Apr 2, 2003 5:20 PM
|I have an 86 Trek road bike frame and misc. parts that I wanted to turn into a singlespeed using parts I have but I have a few issues. Can I use a fork off a bike with 27" wheels (since I have one) with a 700C wheel (don't have the 27" wheels)? The wheel and tire clear the crown by about a 1/16th of an inch and the brakes will work fine. I also have a 1" MTB stem which I was able to mount on my old Ritchey road bars without to much extra effort. It seems to hold very well but is it a bad idea to use this type of setup? I was also suprised to find that my old wheels (with a 7 speed freehub) fit in the rear triangle without any problems, what should the spacing be for this frame considering it came with a 6 speed freewheel?|
|Without seeing it, sounds fine. I have a similar setup...||Silverback|
Apr 3, 2003 8:57 AM
|My singlespeed is a Trek 620 from about that same period. It's lived several lives with all kinds of components, including one season as a flat-bar, mountain-stem commuter with Suntour XC thumbshifters and Campy 990 derailleurs.

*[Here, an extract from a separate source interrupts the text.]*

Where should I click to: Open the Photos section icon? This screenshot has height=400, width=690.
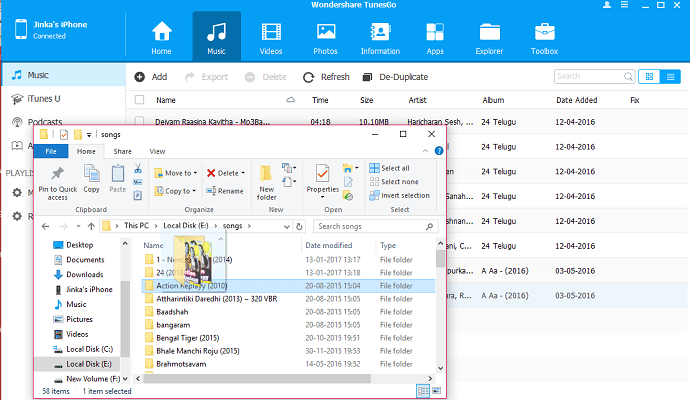tap(325, 36)
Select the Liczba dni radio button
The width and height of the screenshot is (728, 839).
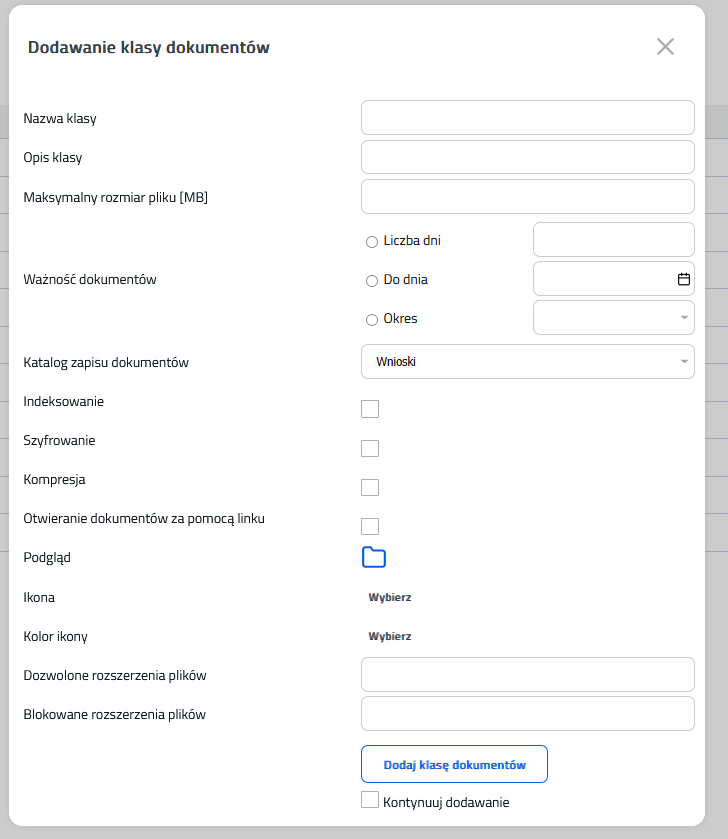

Assuming the steerer length is right and the brakes line up, I don't see why you couldn't swap forks (that tire clearance is tight, though...). I used a Ritchey stem for awhile with no problems (got a tall Nitto and mustache bars now). I can't remember the 6-7 speed spacing (126mm, maybe?), but if it works, why not?
Apr 3, 2003 1:11 PM
|I routinely switch 27" and 700C on my 27" bike. Some guys with too much calculator time and too little riding time will argue that the 'optimal' total geometry is compromised; but empirical evidence says otherwise (besides, the geometry affect is no different than keeping the 'proper' size wheels but a difft profile tire).
The only thing i'm uncertain about in your setup, is why you only have 1/16th inch clearance; 27" wheels are LARGER than 700c, so if youre putting a smaller wheel on a fork meant for a larger wheel, I would expect clearance to increase.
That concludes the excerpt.